Take your bike to a bike shop and get them to give it a good service, then help with a bike fit, even if only basic. If your old bike is broken in some way, and honourable shop will tell you.
Knee over the pedal spindle is a theory that was discredited back when your bike was new. It's still used by some fitters, even professional ones, but it means nothing.
To get your saddle height right, sit on the bike and put your HEEL on the pedal - if your knee just straightens, you're pretty close to right. It doesn't hurt if your saddle is a little low, just not too much.
The stem test doesn't really mean anything either. Base it on how comfortable you feel, the trouble being that you need some miles under your wheels to get your body used to cycling. You adjust reach by changing the neck (that holds the bars), not by shifting the saddle backwards and forwards.
You move the saddle to give you balanced position on the bike. For the moment, just put it in the centre of the seat rails.

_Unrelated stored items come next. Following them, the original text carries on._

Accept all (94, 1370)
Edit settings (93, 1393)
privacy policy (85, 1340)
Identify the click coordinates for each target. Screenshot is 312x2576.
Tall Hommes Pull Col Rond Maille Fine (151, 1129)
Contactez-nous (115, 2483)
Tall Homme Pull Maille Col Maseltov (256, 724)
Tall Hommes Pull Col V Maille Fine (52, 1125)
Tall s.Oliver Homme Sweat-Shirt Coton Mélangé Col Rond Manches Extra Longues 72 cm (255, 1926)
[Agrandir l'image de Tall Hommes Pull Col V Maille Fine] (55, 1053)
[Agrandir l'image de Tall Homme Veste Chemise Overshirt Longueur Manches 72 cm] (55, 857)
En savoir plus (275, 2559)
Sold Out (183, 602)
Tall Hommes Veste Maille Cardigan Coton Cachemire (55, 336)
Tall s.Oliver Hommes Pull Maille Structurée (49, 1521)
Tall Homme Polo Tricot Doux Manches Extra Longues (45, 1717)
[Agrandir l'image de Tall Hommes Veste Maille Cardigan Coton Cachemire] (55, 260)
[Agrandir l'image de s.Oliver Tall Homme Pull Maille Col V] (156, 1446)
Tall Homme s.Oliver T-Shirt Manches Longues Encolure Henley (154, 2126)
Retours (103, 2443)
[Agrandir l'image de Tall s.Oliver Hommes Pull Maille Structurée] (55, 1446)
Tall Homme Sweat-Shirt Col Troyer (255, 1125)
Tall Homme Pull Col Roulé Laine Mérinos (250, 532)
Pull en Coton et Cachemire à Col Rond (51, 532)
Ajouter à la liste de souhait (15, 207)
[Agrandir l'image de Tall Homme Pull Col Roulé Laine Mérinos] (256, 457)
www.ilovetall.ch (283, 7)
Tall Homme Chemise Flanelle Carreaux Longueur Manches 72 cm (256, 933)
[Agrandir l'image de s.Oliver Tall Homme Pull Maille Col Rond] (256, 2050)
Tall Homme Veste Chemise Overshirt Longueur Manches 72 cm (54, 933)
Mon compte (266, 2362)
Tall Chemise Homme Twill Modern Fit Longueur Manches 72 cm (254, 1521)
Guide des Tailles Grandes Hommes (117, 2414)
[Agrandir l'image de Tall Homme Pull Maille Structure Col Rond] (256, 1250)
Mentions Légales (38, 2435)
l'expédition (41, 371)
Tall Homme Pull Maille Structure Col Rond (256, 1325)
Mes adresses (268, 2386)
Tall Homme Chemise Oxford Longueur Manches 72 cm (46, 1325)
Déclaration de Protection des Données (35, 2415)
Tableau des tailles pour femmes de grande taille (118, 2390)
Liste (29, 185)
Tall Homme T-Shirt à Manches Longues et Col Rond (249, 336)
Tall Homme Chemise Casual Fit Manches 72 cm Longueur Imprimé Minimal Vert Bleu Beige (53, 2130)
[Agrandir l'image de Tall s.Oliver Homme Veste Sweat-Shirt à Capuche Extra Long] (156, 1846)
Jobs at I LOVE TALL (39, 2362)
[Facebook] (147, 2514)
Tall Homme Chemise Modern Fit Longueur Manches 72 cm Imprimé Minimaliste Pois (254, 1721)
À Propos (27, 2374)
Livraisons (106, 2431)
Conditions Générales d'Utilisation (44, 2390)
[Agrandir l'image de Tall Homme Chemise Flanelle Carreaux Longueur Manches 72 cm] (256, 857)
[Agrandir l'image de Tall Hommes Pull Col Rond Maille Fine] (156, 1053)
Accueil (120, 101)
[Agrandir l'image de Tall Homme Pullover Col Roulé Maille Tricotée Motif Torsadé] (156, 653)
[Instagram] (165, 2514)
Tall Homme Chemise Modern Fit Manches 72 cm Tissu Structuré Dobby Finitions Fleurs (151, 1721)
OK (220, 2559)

You change the height of the bars either by moving the neck up and down the bars or buying a new neck. You can buy adjustable necks which can be useful. If you're lucky enough to have a bike with a quill stem, you can loosen the bolt at the top and slide the whole thing up and down - the bike shop will help here.
Constantly changing your grip is not a bad thing, it just means that you're varying the pressure on your hands and changing the angle of your back. It's all good and is why so many of us prefer drop bars because even on the top of the bars, you have a lot of hand positions to choose from.
Basically though, get your bike sorted out by a mechanic, get him to give you a basic bike fit, then ride the wheels off it. Eventually you'll know whether you want/need a new bike, but I'd give it six to twelve months. Equally, some never replace the old bike.